◆ Data excerpts ◆
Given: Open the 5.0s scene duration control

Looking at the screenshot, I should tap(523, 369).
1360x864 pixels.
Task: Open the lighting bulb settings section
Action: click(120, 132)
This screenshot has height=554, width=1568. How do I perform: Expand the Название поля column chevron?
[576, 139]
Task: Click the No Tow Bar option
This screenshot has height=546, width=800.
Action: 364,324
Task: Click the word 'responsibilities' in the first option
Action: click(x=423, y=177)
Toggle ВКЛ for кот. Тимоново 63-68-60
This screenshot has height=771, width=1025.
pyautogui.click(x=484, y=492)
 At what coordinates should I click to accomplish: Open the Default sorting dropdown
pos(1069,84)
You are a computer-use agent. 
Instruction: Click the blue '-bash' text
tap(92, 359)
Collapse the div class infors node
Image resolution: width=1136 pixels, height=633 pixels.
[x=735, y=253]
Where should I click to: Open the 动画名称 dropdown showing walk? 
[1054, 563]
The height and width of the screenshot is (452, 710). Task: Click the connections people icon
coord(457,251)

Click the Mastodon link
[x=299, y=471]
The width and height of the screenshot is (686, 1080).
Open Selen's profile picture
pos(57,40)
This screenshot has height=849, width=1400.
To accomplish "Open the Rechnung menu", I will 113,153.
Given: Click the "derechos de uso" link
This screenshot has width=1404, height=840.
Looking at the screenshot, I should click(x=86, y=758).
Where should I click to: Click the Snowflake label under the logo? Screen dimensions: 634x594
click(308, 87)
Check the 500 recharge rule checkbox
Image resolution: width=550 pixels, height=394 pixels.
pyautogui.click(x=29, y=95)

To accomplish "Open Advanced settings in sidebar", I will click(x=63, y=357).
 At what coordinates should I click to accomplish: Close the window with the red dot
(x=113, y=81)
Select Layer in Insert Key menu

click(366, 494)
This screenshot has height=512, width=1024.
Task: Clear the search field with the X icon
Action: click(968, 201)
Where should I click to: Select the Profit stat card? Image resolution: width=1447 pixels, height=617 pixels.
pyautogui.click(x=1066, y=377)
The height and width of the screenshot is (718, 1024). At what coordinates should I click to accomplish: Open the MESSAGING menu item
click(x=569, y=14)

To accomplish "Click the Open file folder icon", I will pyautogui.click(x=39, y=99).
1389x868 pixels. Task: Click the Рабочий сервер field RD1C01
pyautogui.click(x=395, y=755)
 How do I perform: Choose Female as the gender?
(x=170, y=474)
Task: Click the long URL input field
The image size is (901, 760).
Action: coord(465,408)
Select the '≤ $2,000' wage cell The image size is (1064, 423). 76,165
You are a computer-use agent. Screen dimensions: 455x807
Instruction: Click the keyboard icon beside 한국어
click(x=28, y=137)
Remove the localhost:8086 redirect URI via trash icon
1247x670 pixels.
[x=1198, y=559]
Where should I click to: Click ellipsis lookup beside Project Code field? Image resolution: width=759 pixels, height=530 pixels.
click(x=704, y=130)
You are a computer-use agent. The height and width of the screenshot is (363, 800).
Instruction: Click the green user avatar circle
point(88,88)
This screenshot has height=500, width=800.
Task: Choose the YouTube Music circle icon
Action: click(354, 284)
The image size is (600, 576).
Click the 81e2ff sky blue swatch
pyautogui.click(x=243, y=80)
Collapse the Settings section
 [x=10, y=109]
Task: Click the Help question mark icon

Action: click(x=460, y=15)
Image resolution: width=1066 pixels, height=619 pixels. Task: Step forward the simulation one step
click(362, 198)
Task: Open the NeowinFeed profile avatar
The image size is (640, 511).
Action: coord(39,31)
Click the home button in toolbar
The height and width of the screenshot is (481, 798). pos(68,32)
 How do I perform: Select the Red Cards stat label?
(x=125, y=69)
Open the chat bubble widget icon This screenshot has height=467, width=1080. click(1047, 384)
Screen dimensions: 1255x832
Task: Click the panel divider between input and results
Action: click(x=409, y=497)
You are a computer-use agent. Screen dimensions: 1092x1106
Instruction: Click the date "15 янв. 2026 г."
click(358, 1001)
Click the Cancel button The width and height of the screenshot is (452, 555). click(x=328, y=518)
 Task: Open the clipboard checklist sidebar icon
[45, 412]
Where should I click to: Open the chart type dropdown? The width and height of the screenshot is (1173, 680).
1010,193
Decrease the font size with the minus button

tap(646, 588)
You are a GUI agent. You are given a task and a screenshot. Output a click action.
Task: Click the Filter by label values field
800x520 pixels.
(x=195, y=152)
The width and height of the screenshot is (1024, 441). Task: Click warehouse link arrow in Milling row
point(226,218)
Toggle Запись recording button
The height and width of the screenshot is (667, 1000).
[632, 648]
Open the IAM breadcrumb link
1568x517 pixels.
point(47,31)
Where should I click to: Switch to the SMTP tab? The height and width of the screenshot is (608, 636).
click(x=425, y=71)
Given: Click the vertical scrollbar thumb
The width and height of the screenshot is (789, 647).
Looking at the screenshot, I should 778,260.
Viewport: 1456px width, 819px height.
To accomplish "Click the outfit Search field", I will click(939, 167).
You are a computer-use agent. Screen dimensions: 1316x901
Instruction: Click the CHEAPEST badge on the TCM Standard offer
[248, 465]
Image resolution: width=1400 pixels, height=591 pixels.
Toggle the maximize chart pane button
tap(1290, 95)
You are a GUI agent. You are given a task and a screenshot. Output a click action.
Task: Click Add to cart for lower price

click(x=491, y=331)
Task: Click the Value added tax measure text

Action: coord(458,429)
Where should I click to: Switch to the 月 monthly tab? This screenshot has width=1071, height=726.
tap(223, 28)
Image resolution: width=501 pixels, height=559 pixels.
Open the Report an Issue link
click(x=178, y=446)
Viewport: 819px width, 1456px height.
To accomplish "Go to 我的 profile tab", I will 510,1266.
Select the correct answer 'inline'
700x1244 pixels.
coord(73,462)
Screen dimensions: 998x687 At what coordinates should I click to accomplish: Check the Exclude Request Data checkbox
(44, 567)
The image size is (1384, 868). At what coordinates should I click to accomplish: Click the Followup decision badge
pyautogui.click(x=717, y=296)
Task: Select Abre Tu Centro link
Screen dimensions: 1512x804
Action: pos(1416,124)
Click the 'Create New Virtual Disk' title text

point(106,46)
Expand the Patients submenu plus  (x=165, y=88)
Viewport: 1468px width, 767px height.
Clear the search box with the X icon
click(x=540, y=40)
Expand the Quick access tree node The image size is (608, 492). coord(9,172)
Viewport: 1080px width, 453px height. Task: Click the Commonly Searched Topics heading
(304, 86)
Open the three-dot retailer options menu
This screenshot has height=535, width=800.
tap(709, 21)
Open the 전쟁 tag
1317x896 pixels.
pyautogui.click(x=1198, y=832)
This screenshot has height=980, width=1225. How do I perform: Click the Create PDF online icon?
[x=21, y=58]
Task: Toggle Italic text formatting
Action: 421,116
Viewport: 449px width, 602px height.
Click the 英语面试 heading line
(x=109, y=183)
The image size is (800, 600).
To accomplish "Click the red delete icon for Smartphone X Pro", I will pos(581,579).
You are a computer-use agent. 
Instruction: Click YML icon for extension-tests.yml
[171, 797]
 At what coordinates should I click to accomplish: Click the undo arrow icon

◆ Your instructions ◆
The result should consist solely of the lines from the one that contains "Click the 英语面试 heading line" to the last line of the records above, reproduced exactly.

◆ Written solution ◆
Click the 英语面试 heading line
(x=109, y=183)
The image size is (800, 600).
To accomplish "Click the red delete icon for Smartphone X Pro", I will pos(581,579).
You are a computer-use agent. 
Instruction: Click YML icon for extension-tests.yml
[171, 797]
 At what coordinates should I click to accomplish: Click the undo arrow icon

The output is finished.